* START Extracted text *
My dog started showing damage from wearing down and we only used them for fetch. The whole way back to me he was chomping down and it wore the points right off. Only 1 year of use did that.


----------



## BR870 (May 15, 2011)

So does anyone believe Kongs whole bit about their tennis balls being safe for teeth? I don't see how they could be that different...


----------



## Snarly (Sep 7, 2011)

Ya, I don't either..
I don't even use tennis balls, I throw a Kong. It bounces all over and makes random twist and turns. Way more fun to chase.



BR870 said:


> So does anyone believe Kongs whole bit about their tennis balls being safe for teeth? I don't see how they could be that different...


----------



## PatternDayTrader (Dec 1, 2011)

I dont even know how people can afford tennis balls. 
My dog will ruin a normal tennis ball in less than 5 minutes, and the giant "kong" balls only last about 45 minutes of fetch, before they are in pieces.
Lately ive just been finding a stick about 2inches around and about 2 ft long and throwing that...


----------



## Anastasia (Oct 7, 2011)

Well I guess we won't take the chance so I need to find an alternative. I was thinking the Kong wouldn't have the glue but I'm not sure they are much better. I think I'll look into the chuck-it. Jack is just 8 weeks and starting to chase toys and things and I'd like to encourage him to fetch a ball in the yard.


----------



## Chicagocanine (Aug 7, 2008)

I use the larger Kong tennis balls, they are made of special non-abrasive material the company says will not wear the teeth, and they are larger than a tennis balls so they don't present a choking hazard. Plus they squeak which my dog loves.


----------



## doggiedad (Dec 2, 2007)

if you're going to throw a stick i suggest throwing
it side arm so it doesn't stick in the ground. if your dog
over runs it he could hurt his mouth. if you throw
the stick side arm you have more of a chance of the stick
landing flat.



PatternDayTrader said:


> I dont even know how people can afford tennis balls.
> My dog will ruin a normal tennis ball in less than 5 minutes, and the giant "kong" balls only last about 45 minutes of fetch, before they are in pieces.
> Lately ive just been finding a stick about 2inches around and about 2 ft long and throwing that...


----------



## PatternDayTrader (Dec 1, 2011)

doggiedad said:


> if you're going to throw a stick i suggest throwing
> it side arm so it doesn't stick in the ground. if your dog
> over runs it he could hurt his mouth. if you throw
> the stick side arm you have more of a chance of the stick
> landing flat.
* END Extracted text *
* START Recorded data *
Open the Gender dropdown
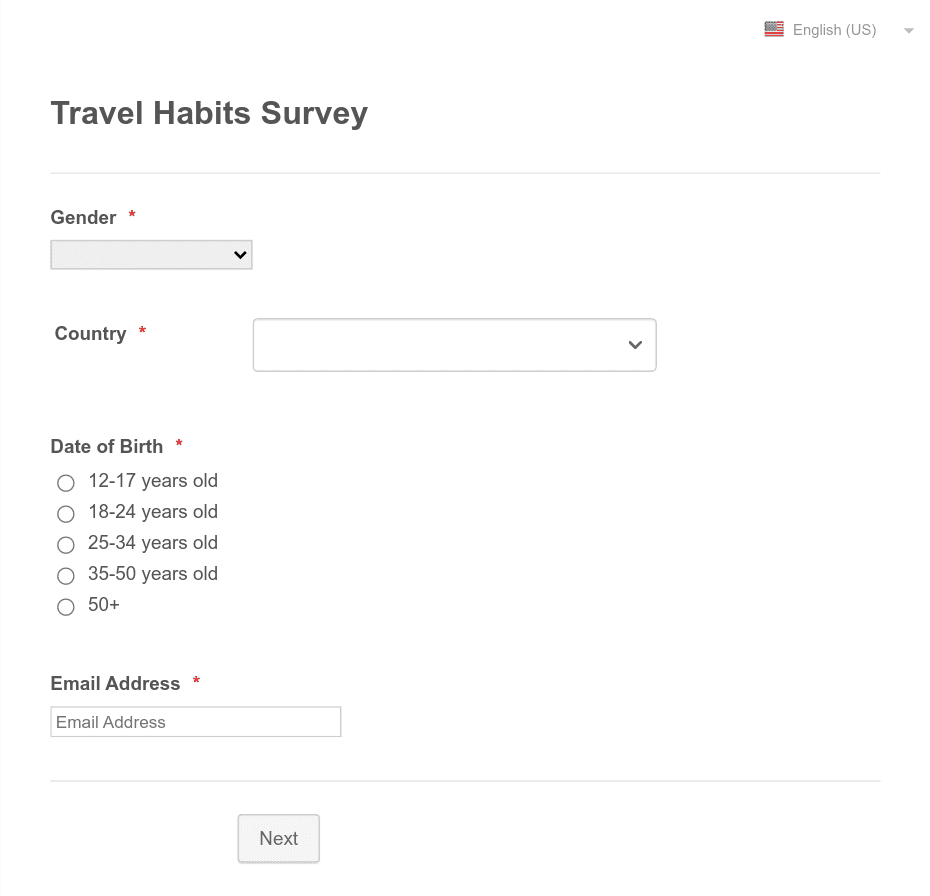Image resolution: width=930 pixels, height=896 pixels. click(150, 254)
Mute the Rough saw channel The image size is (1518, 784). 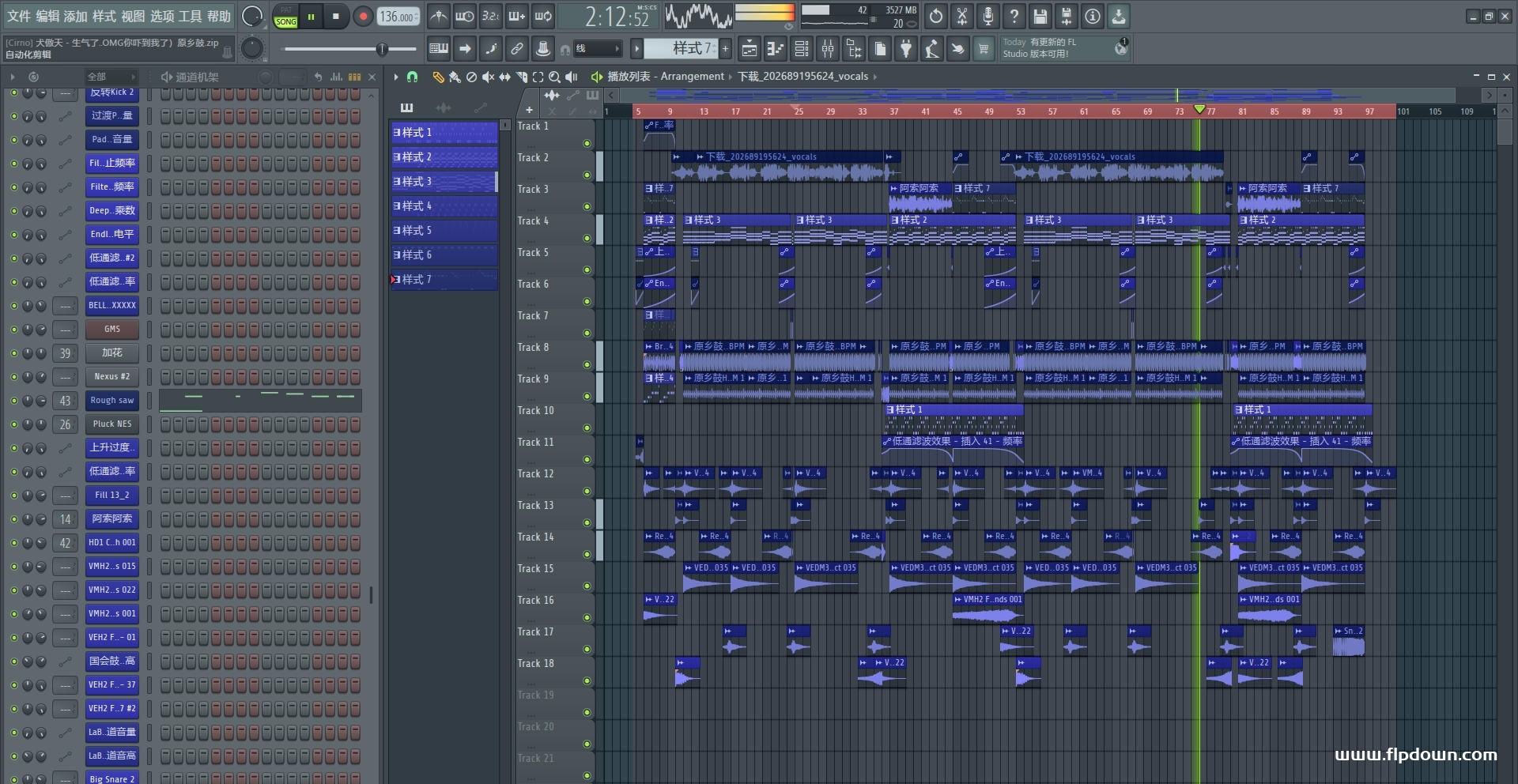[x=13, y=401]
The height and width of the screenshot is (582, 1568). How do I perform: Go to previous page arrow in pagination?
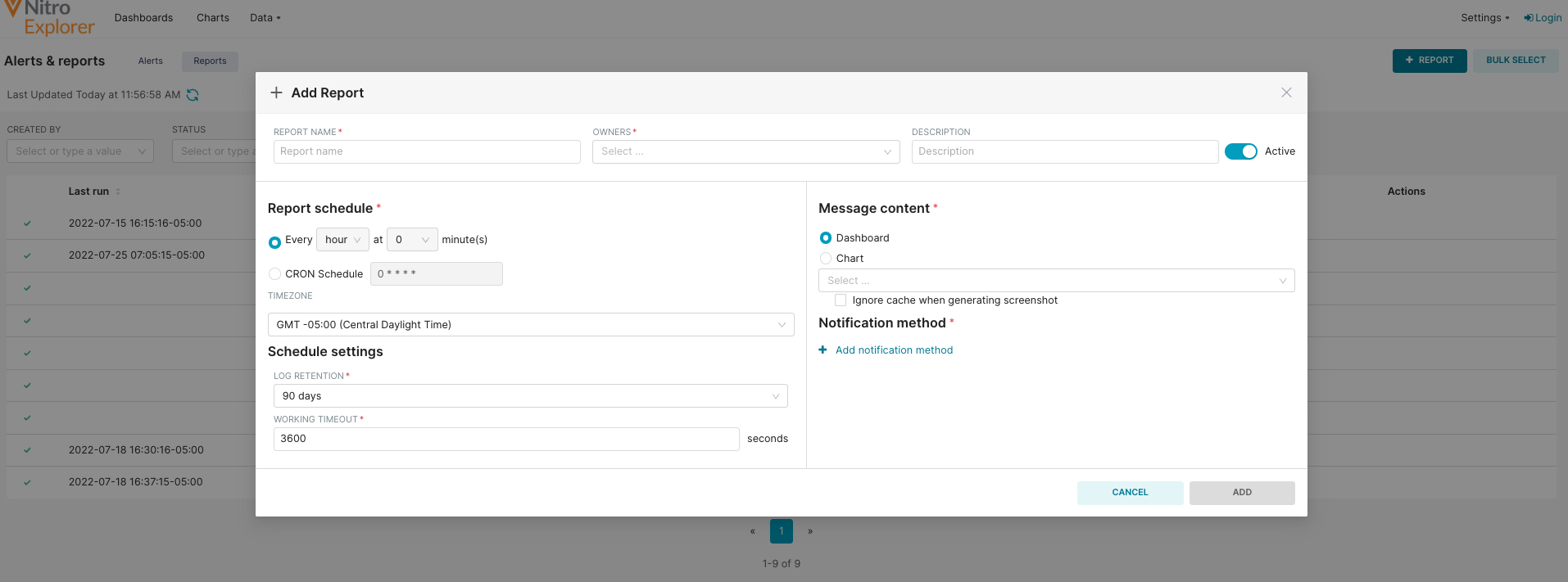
* END Recorded data *
▸ **Your task**: In the forum thread about dog fetch toys, how long do the giant Kong balls last with PatternDayTrader's dog? The listing has nothing to do with the forum thread.

▸ **Written answer**: About 45 minutes of fetch.